-- Task objective --
Once the line with "is (496, 402)." is found in the data, output it and each following line exactly, up to and including the line with "Expand the Doesn't", and nothing before or after.
Given entries below:
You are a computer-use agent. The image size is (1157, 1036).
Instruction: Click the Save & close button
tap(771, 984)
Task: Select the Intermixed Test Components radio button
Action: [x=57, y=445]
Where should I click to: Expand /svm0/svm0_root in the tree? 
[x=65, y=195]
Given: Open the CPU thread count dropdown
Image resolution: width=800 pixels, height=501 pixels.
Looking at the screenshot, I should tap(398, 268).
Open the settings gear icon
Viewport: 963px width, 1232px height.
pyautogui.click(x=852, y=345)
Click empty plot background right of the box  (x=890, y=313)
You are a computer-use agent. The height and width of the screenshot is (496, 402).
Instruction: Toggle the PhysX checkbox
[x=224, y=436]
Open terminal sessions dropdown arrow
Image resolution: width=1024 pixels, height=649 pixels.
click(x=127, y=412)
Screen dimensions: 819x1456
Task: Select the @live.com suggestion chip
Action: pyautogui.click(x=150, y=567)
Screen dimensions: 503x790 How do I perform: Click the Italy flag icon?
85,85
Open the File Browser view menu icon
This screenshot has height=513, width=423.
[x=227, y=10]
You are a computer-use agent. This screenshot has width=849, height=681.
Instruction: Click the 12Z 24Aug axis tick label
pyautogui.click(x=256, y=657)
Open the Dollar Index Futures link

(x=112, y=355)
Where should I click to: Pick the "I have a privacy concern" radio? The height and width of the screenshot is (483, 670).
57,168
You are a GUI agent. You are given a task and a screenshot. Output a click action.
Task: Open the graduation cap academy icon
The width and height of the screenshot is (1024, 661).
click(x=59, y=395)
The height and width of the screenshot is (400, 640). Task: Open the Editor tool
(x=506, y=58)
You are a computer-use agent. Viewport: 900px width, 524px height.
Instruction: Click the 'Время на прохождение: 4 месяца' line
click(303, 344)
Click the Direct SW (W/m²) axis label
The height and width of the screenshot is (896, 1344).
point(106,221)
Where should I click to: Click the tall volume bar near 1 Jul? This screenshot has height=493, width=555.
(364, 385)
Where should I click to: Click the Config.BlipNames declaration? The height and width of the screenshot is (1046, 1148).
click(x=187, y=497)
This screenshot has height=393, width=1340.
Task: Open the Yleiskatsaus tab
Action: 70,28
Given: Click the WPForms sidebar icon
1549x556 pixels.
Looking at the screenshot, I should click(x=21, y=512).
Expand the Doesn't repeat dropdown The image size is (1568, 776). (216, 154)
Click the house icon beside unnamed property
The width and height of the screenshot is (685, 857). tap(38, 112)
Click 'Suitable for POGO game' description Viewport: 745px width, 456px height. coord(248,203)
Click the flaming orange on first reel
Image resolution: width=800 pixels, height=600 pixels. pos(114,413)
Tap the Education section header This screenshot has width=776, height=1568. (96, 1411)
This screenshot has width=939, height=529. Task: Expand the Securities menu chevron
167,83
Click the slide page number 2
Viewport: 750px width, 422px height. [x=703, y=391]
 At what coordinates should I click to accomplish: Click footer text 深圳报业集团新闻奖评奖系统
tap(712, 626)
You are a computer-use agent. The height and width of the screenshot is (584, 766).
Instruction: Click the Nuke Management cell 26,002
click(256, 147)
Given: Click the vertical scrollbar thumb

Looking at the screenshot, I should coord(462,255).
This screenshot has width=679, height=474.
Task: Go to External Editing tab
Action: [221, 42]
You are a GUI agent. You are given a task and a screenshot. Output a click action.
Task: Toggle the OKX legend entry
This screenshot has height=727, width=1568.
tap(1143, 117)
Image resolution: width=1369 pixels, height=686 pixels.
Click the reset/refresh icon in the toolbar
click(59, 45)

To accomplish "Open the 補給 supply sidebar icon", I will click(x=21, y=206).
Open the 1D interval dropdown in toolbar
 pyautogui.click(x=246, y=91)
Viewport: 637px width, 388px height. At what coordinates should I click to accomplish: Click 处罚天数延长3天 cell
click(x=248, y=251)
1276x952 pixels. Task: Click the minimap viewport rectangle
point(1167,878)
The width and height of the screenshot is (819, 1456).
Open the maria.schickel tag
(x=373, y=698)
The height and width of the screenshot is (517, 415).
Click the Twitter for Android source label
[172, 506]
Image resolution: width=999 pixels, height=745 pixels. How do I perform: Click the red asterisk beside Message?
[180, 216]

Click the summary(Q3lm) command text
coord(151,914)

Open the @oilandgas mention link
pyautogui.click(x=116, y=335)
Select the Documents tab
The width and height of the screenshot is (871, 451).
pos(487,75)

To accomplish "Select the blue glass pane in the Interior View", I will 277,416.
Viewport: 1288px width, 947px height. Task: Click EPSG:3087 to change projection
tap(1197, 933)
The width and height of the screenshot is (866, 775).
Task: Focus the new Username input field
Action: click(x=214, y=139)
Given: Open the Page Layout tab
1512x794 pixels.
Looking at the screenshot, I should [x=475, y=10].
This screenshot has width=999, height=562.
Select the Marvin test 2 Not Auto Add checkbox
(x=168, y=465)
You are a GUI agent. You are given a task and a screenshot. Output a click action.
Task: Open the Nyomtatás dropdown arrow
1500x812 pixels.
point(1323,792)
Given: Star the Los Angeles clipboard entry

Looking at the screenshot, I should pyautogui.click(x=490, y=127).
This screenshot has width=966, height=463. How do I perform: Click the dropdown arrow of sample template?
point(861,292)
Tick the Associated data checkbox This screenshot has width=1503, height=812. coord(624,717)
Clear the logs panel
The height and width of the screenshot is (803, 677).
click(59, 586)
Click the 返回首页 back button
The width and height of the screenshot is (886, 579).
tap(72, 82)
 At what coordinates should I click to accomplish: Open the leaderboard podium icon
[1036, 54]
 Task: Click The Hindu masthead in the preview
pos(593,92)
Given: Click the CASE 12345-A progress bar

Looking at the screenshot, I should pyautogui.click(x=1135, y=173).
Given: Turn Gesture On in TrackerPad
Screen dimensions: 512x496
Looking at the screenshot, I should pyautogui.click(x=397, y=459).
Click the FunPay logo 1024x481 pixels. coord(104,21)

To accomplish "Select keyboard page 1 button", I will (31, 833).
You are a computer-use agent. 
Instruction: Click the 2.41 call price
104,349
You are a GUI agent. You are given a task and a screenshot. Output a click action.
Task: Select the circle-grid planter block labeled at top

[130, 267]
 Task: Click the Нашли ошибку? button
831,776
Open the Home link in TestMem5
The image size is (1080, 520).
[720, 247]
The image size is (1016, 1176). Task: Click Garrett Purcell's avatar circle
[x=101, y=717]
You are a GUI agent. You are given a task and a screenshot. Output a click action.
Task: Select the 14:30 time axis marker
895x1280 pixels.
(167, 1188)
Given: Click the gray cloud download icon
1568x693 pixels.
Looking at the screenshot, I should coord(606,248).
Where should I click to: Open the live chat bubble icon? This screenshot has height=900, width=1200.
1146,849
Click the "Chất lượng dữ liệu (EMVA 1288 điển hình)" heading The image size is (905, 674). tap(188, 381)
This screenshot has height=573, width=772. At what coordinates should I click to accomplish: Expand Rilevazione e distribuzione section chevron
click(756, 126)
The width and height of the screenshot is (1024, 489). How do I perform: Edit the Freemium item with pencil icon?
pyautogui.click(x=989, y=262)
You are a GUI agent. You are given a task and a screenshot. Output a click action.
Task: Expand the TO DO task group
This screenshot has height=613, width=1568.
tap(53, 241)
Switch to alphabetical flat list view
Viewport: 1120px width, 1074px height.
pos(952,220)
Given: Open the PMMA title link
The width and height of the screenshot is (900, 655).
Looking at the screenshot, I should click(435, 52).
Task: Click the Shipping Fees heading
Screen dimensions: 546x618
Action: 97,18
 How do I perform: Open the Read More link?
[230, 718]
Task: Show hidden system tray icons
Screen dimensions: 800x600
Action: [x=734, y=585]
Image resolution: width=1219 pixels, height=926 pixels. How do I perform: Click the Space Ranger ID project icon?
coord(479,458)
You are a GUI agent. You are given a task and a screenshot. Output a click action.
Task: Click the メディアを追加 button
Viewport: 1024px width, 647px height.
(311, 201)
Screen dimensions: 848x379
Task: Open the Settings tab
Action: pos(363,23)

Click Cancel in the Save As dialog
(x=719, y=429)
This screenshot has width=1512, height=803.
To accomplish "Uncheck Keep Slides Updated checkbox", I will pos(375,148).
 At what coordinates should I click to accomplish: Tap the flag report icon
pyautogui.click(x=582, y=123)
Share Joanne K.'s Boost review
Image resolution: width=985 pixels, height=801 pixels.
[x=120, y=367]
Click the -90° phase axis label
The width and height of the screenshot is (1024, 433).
End of Given entries.
-- Result of the task --
You are a computer-use agent. The height and width of the screenshot is (496, 402).
Instruction: Toggle the PhysX checkbox
[x=224, y=436]
Open terminal sessions dropdown arrow
Image resolution: width=1024 pixels, height=649 pixels.
click(x=127, y=412)
Screen dimensions: 819x1456
Task: Select the @live.com suggestion chip
Action: pyautogui.click(x=150, y=567)
Screen dimensions: 503x790 How do I perform: Click the Italy flag icon?
85,85
Open the File Browser view menu icon
This screenshot has height=513, width=423.
[x=227, y=10]
You are a computer-use agent. This screenshot has width=849, height=681.
Instruction: Click the 12Z 24Aug axis tick label
pyautogui.click(x=256, y=657)
Open the Dollar Index Futures link

(x=112, y=355)
Where should I click to: Pick the "I have a privacy concern" radio? The height and width of the screenshot is (483, 670).
57,168
You are a GUI agent. You are given a task and a screenshot. Output a click action.
Task: Open the graduation cap academy icon
The width and height of the screenshot is (1024, 661).
click(x=59, y=395)
The height and width of the screenshot is (400, 640). Task: Open the Editor tool
(x=506, y=58)
You are a computer-use agent. Viewport: 900px width, 524px height.
Instruction: Click the 'Время на прохождение: 4 месяца' line
click(303, 344)
Click the Direct SW (W/m²) axis label
The height and width of the screenshot is (896, 1344).
point(106,221)
Where should I click to: Click the tall volume bar near 1 Jul? This screenshot has height=493, width=555.
(364, 385)
Where should I click to: Click the Config.BlipNames declaration? The height and width of the screenshot is (1046, 1148).
click(x=187, y=497)
This screenshot has height=393, width=1340.
Task: Open the Yleiskatsaus tab
Action: 70,28
Given: Click the WPForms sidebar icon
1549x556 pixels.
Looking at the screenshot, I should click(x=21, y=512).
Expand the Doesn't repeat dropdown The image size is (1568, 776). (216, 154)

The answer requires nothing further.